Klar, sie hatte die Verletzung seiner rechten Hand gesehen, nachdem ihm Priska mit einer Gabel angegriffen hatte, doch wenn Thalia ehrlich war, konnte sie Priska irgendwie verstehen.
Immerhin musste die andere Frau herausfinden, dass ihr Partner sie betrog.
Das war sicher traumatisierend. Und wenn Thalia ehrlich war, so machte es sie ganz sicher nicht stolz etwas mit einem vergebenen Mann angefangen zu haben.
Aber sie hatte sich sofort von Primus angezogen gefühlt, als sie und ihr Bruder den Architekten kontaktiert hatten, damit er einige Umbauten an Thalias und Vergils Elternhaus durchführte.
Und anscheinend war Primus in seiner Beziehung mir Priska nicht mehr glücklich gewesen, sonst hätte er doch nichts mit Thalia angefangen, oder?
Das war etwas, was Thalia besonders wurmte.
Sie war die andere Frau.
Aber Primus hatte ihr in den paar Monaten, die sie zusammen waren, einen Antrag gemacht doch Priska während der jahrelangen Beziehung nicht…

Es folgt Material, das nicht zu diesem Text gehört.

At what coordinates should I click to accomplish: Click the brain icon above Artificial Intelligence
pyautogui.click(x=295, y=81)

Vielleicht war das auch der Grund, warum Thalia ihren Zwillingsbruder zum Geburtstagsgrillen an Vyvyans Ehrentag mit Primus‘ Familie eingeladen hatte… Vergil hatte noch nie eine Freundin gehabt, und Thalia würde es nicht schlecht finden, wenn ihr Bruder mit Priska zusammen käme.

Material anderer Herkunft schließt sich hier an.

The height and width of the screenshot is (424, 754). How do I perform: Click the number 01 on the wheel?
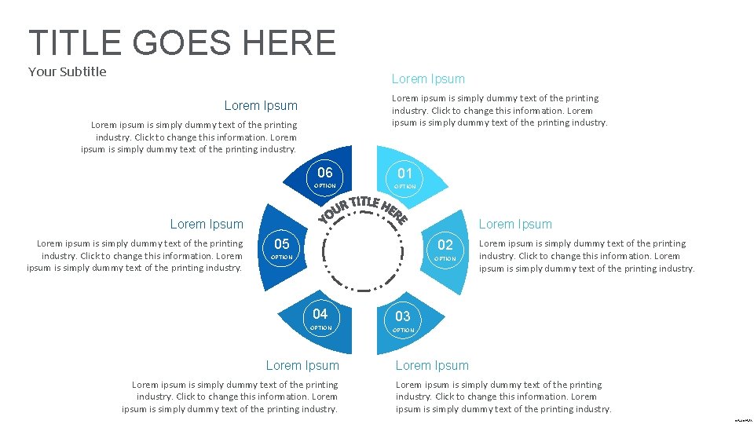[x=404, y=173]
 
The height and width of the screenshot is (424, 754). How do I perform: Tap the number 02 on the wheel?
[x=445, y=245]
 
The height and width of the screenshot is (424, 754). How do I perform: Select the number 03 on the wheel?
[x=403, y=316]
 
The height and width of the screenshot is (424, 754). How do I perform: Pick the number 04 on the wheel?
[x=320, y=314]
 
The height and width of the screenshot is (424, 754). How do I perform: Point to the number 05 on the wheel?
[x=281, y=243]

So bliebe alles in der Familie und Thalia müsste nicht so ein schlechtes Gewissen gegenüber der anderen Frau haben.
Und sie fand Priska wirklich sympathisch; eine schöne, attraktive Frau, die anscheinend wusste, was sie vom Leben erwartete. Und sie war die Mutter von solch wunderbaren Jungs, wie Cyril und Vyvyan.
Thalia hoffte wirklich, dass sie beide Freundinnen werden konnten.